I have scars on my knees.

From an accident when I was 10 years old.

Remember those days when you left the house in the morning and your parents said, “Come back just before dark?”

One day, I didn’t make it back in time.

And my mother came out to find me in the family car.

She found me a mile or so from our house. I was on my bike, and after she gave me a good talking-to, we headed toward the house. I was going fast because I knew she was mad—and as I sped up our driveway in the dark, the headlights of my mother’s car illuminating my path, I skidded on some sand.

I fell.

Hard.

My mother was so angry that she left me alone in the bathroom to care for my own scrapes. I remember washing pebbles and sand from the cuts, crying, and feeling bad that I had worried her, and my knees hurt.

For years afterwards, I thought I had the scars so I would never forget that moment. Kind of like an eternal punishment.

And here I am, over four decades later, thinking about them.

Rumi believed something different about scars. He said, “A wound is where the light enters the body.”

Tear open your knees, and there is opportunity for light and forgiveness to enter?

Yet even knowing that we heal from our pain, how many of us move through the world with a backpack full of Kleenex and Band-Aids to comfort others? How many of us are cleaning others’ scrapes every single day?

I was listening to an audiobook about codependency recently, and the author was talking about the mostly fruitless endeavor of trying to fix other people’s pain. It’s all about controlling the environment. Making everyone happy. I thought, “I do that!” If someone is upset, I want to make them feel better. If someone is crying, I want to help them stop. I want them to move through their pain faster. Or at least help them to think about something else.

But what is lost in that moment of me scrambling to soothe that someone?

When you slap a Band-Aid on a wound, the wound is still there, covered in darkness.

Yet as human beings, we are trained to soothe others. To take away their pain. To make them happy.

Recently, on a flight, I saw a father soothing his crying child. He was standing by the bathrooms where there was space to move around. Whenever the toddler started to fuss, the father started bouncing the little boy up and down. Eventually, he stopped crying. Even fell asleep once or twice.

So, where is the balance? When do we know to ease another’s suffering and when do we allow them to find their own peace?

I remember having to learn how to let my own child cry himself to sleep. Someone told me, “You have to teach him that there is a time to be awake, and a time to sleep. So, you have to let him cry himself to sleep, so he learns that it’s night.”

That made sense.

But obviously, with children, we have to wipe their tears. They don’t always have the agency to do so for themselves. But if we go pick them up every single time out of the crib, they never learn how to cross that edge of their own pain and grief.

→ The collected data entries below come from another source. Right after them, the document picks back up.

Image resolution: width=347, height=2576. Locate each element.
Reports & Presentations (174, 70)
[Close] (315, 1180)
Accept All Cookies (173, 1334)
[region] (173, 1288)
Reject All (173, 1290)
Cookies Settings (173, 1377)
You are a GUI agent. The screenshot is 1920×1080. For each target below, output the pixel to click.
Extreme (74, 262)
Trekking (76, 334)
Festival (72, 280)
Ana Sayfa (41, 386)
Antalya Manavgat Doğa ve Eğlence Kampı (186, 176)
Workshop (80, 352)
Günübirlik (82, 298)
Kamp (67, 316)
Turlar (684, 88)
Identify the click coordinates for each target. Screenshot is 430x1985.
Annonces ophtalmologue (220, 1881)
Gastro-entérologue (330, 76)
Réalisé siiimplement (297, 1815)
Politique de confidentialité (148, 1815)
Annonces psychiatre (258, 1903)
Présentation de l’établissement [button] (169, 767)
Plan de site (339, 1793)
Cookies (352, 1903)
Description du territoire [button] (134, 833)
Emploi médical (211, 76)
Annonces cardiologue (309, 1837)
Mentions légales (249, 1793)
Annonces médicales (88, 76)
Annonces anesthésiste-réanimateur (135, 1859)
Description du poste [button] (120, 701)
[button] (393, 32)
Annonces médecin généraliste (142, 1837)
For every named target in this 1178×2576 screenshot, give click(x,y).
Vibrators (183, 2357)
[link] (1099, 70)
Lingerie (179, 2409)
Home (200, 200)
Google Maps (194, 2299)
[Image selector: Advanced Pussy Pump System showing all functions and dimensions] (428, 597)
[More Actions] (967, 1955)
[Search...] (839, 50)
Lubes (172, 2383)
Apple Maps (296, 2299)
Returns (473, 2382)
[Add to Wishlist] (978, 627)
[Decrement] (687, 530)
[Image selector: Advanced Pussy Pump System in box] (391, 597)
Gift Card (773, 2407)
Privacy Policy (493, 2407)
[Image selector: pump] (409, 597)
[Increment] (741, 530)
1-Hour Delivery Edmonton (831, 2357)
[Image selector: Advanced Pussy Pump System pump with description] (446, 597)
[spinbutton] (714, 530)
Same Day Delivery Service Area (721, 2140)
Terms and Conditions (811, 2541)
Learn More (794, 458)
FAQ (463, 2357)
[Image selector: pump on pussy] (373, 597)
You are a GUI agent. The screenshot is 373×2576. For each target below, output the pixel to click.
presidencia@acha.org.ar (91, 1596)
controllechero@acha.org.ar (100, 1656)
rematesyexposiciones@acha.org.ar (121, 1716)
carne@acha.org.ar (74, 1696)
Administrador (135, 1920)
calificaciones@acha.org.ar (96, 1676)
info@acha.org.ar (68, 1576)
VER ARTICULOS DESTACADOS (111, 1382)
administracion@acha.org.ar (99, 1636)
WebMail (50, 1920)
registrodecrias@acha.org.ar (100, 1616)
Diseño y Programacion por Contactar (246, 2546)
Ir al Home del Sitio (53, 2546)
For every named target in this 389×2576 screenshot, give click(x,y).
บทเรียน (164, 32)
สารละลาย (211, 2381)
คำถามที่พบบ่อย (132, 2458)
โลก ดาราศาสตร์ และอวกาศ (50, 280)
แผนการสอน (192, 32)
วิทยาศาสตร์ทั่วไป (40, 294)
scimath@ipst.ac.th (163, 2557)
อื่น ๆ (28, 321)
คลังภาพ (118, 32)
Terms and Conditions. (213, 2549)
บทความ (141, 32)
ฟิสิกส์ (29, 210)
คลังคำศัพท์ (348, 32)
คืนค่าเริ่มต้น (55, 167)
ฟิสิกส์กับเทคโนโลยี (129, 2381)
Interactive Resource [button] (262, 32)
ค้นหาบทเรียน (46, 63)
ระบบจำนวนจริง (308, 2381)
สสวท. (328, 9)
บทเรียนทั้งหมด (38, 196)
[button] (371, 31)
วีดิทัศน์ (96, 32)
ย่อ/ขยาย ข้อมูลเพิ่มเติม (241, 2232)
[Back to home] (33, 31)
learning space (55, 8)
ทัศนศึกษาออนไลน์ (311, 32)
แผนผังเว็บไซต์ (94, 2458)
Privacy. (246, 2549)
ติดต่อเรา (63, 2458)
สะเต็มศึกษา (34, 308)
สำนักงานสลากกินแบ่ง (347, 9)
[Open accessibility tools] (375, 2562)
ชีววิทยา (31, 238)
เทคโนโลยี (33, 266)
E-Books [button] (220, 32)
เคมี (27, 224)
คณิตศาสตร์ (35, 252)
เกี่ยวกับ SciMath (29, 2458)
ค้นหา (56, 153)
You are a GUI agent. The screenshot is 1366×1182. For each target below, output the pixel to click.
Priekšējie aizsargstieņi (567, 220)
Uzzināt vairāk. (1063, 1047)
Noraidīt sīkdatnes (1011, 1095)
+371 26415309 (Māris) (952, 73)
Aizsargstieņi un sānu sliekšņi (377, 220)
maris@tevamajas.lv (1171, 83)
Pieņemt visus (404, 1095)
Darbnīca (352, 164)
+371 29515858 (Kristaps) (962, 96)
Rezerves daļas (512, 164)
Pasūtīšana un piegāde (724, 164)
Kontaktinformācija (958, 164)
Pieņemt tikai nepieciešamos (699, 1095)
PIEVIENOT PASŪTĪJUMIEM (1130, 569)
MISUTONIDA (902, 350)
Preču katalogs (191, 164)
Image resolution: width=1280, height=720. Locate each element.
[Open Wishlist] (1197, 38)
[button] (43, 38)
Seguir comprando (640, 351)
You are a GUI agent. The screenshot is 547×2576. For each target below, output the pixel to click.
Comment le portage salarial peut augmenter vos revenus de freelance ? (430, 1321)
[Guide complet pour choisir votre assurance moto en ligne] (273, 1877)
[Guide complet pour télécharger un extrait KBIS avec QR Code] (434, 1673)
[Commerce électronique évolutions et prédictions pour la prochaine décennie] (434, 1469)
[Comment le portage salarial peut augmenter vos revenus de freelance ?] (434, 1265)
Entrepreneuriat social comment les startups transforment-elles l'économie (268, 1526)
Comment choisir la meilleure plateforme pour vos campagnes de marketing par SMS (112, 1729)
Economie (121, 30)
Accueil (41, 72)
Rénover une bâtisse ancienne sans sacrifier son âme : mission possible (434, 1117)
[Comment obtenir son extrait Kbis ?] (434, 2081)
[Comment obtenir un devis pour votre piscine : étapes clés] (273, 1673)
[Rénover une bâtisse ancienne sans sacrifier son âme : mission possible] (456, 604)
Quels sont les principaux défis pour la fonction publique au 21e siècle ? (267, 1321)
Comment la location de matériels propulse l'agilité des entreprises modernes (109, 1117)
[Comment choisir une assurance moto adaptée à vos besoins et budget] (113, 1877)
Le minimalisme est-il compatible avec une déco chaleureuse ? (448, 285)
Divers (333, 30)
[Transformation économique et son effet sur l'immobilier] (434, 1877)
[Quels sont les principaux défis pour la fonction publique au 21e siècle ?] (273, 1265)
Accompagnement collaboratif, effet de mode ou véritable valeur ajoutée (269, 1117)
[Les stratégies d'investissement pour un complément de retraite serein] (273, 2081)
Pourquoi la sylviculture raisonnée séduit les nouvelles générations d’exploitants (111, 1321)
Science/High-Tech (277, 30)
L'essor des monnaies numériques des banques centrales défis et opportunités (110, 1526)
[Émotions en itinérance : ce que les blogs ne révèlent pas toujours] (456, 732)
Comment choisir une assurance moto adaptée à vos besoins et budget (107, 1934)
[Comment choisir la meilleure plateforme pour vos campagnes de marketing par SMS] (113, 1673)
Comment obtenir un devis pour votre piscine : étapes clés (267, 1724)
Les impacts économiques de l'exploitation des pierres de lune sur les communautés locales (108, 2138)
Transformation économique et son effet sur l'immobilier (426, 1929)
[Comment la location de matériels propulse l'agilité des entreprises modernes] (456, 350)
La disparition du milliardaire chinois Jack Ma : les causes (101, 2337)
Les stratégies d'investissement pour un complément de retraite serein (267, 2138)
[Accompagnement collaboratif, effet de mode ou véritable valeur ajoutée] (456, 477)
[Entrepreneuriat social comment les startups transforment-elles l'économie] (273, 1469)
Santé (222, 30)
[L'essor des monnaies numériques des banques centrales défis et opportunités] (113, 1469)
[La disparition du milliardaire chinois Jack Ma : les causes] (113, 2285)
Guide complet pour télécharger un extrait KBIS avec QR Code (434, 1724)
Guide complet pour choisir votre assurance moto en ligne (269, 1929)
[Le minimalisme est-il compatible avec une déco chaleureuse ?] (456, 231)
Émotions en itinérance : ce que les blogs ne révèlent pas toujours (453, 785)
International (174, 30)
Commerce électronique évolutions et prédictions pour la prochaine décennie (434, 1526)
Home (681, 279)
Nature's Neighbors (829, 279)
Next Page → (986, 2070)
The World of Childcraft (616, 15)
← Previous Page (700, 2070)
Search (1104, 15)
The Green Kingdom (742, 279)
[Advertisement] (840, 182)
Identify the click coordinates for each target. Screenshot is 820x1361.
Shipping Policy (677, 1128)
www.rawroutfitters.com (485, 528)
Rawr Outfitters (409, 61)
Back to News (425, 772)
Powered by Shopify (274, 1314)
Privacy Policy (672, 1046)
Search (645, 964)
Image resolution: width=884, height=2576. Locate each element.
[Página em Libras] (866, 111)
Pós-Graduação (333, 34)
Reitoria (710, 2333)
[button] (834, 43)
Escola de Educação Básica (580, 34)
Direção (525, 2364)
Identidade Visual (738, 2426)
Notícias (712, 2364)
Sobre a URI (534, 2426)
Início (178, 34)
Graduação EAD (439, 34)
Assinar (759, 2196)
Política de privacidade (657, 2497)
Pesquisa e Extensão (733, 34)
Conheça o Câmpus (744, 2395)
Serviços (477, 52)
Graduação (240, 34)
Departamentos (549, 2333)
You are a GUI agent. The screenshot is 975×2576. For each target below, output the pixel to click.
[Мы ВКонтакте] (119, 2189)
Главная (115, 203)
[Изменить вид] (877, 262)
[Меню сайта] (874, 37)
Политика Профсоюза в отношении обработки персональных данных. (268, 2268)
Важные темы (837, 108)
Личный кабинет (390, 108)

As adults, it’s easy to fall into caretaking relationships. I have been there more than once: An alcoholic ex. Snowplowing the path for my adult child. Friends who take more than they give.

But even though I have some scars from those relationships, those wounds also made me stronger. More discerning. Light has come through. I do have a greater sense of peace.

I have learned that most of us have to hit bottom though. We may have to fall deep into that pit of despair. But once you do, once there is nowhere to go but up, the wounds start to heal. And that’s when the light starts to come in.

I no longer think the scars on my knees are a form of eternal punishment.

I now think they are there to help me remember my mother’s love. So I will never forget how she came out into the darkness to find me.